Calculates the ratio of the bits in common to the arithmetic mean of the number of “on” bits in the two fingerprints.

Euclidean

Formula:

\(Sim_{Euclid}(A,B) = \sqrt{\frac{bothAB + neitherAB}{fpsize}} = \sqrt{\frac{bothAB + neitherAB}{onlyA + onlyB + bothAB + neitherAB}}\)

Range:

\([0.0, 1.0]\)

Example:

../_images/Fingerprints.png

\(\sqrt{\frac{bothAB+neitherAB}{onlyA+onlyB+bothAB+neitherAB}}=\sqrt{\frac{3+2}{1+2+3+2}} = \sqrt{\frac{5}{8}}=0.791\)

Manhattan

Formula:

\(Sim_{Manhattan}(A,B) = \frac{onlyA +onlyB}{fpsize} = \frac{onlyA + onlyB}{onlyA + onlyB + bothAB + neitherAB}\)

Range:

\([0.0, 1.0]\)

Example:

../_images/Fingerprints.png

\(\frac{onlyA + onlyB}{onlyA + onlyB + bothAB + neitherAB} = \frac{1 + 2}{1 + 2 + 3 + 2} = \frac{3}{8} = 0.375\)

Note

Although \(Sim_{Manhattan}\) shares the same range with other similarity measures, it acts more like a distance measure, scoring more similar fingerprints lower. Identical fingerprints have \(Sim_{Manhattan}\) of 0.0 (as opposed to 1.0 in any other measure).

Tanimoto

Formula:

\(Sim_{Tanimoto}(A,B) = \frac{bothAB}{|A| + |B| - bothAB} = \frac{bothAB}{onlyA + onlyB + bothAB}\)

Range:

\([0.0, 1.0]\)

Example:

../_images/Fingerprints.png

\(\frac{bothAB}{onlyA+onlyB+bothAB}=\frac{3}{1+2+3}=\frac{3}{6} = 0.5\)

Note

The calculation of the OEFPType_Lingo fingerprint is based on fragmenting canonical isomeric SMILES into overlapping four character long substrings. If any of the two SMILES being compared is shorter than four characters, then their Tanimoto score will be:

  • 1.0, if the two SMILES are identical

  • 0.0, otherwise.

Tversky

Formula:

\(Sim_{Tversky}(A,B) = \frac{bothAB}{\alpha * onlyA + \beta * onlyB + bothAB}\)
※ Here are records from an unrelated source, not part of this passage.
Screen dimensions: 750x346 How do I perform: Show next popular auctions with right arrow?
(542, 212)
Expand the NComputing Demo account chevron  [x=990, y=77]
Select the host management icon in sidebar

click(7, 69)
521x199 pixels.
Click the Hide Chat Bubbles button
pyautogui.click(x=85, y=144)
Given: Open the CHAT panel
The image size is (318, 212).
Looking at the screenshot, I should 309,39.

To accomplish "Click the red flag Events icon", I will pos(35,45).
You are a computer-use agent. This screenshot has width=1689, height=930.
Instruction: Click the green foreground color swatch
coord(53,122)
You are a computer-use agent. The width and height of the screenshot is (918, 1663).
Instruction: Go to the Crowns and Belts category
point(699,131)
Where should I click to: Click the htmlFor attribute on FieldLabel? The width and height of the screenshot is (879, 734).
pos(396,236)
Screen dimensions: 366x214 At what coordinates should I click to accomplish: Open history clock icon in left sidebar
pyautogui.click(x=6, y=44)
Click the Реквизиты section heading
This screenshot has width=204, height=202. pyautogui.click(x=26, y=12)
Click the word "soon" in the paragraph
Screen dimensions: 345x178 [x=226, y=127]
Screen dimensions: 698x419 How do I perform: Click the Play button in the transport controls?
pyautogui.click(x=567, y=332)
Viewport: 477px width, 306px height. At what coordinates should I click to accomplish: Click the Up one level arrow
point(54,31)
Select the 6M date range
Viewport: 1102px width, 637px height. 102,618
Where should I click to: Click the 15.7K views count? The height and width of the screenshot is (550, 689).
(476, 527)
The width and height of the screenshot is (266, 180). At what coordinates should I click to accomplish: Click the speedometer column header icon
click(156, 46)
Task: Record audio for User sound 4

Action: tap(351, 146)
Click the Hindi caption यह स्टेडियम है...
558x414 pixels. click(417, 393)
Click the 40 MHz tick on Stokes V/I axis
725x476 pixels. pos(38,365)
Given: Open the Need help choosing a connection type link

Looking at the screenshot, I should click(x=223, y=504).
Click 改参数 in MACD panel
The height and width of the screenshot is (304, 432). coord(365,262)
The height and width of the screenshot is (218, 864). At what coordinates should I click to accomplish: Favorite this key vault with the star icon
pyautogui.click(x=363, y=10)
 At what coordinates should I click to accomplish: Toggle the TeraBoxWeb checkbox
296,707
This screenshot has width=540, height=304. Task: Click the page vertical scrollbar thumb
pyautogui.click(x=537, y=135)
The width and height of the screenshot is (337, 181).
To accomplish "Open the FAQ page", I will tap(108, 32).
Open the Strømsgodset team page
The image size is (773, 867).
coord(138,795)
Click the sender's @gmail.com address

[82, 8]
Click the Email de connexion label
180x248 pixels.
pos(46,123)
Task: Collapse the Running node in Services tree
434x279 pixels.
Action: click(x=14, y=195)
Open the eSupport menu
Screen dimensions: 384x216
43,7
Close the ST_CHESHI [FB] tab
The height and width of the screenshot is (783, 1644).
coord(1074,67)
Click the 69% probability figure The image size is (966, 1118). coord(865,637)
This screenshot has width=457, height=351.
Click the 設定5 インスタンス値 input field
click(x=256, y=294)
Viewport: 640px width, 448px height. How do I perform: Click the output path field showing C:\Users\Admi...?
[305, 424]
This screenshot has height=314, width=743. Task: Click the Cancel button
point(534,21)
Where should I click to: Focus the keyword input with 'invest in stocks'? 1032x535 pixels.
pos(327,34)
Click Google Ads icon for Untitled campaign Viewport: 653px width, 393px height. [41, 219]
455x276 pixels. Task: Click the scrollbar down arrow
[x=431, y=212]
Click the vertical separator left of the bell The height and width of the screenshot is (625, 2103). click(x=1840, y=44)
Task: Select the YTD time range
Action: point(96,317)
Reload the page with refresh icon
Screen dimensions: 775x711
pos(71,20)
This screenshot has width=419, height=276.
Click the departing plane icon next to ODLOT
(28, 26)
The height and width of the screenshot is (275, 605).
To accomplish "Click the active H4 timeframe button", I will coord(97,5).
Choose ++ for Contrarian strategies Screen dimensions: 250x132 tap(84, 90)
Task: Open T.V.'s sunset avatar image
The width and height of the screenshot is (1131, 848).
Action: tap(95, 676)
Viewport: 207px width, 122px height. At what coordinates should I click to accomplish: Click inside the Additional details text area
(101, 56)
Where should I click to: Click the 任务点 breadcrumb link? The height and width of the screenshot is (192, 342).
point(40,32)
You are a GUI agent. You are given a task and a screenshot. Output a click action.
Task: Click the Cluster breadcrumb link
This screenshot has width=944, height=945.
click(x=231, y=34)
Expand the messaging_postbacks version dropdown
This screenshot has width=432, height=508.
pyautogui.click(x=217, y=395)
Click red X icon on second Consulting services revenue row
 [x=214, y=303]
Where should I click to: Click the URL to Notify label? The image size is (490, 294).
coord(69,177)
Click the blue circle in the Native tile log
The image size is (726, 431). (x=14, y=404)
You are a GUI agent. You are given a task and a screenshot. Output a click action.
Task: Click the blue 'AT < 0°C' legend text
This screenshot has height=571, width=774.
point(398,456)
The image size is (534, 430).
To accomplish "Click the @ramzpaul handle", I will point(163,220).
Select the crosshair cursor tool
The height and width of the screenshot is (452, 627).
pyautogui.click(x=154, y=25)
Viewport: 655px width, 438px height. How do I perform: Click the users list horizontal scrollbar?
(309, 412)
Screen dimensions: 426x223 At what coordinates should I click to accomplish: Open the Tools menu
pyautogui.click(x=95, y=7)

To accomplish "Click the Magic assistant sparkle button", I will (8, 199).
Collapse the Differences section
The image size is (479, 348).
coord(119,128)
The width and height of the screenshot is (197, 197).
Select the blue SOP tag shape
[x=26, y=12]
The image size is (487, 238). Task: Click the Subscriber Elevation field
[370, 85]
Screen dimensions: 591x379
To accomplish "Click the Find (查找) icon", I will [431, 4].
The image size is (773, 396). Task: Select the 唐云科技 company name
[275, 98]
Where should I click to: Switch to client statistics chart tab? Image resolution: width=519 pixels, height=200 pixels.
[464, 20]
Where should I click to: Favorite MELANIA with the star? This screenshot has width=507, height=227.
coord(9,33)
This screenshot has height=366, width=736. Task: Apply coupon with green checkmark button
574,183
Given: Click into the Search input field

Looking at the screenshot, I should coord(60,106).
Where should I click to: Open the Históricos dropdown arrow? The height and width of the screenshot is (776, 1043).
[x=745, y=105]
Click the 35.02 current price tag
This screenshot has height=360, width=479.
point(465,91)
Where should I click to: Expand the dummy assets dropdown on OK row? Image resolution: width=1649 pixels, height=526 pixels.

The Tversky similarity measure is asymmetric. Setting the parameters \(\alpha = \beta = 1.0\) is identical to using the Tanimoto measure.

The factor \(\alpha\) weights the contribution of the first ‘reference’ molecule. The larger \(\alpha\) becomes, the more weight is put on the bit setting of the reference molecule.

Range:

\([0.0, 1.0]\)

Example:

../_images/Fingerprints.png

\(\frac{bothAB}{\alpha*onlyA+\beta*onlyB+bothAB} (\alpha=2.0,\beta=1.0)=\frac{3}{2.0*1+1.0*2+3}=\frac{3}{7} = 0.429\)

Note

Although \(Sim_{Tversky}\) shares the same range with other similarity measures, its scaling can vary by orders of magnitude depending on the choice of \(\alpha\) and \(\beta\) parameters.

Similarity Calculation

The following example demonstrates how to calculate Tanimoto similarity scores for the molecules depicted in Figure: Example molecules.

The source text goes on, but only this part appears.